Goal of the exercise: Scan the records for the string "agent" and copy every line that holds it.

Input data:
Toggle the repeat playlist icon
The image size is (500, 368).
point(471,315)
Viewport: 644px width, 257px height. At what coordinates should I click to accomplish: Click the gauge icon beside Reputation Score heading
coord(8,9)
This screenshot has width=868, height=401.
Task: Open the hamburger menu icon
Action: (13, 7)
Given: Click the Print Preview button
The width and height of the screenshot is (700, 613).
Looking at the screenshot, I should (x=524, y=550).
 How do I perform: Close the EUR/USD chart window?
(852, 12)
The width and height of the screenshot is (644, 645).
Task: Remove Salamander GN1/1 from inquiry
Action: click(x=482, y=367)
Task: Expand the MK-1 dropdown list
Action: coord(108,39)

---

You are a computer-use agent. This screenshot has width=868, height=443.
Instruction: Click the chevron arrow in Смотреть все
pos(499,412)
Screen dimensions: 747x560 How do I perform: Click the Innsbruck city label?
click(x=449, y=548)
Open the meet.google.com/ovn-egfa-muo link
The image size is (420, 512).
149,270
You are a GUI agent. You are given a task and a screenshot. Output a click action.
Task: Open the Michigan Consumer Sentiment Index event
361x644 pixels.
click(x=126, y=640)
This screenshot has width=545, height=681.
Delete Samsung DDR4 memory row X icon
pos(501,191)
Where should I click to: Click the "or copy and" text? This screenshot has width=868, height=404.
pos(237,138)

Reply:
You are a computer-use agent. This screenshot has width=868, height=443.
You are a GUI agent. You are given a task and a screenshot. Output a click action.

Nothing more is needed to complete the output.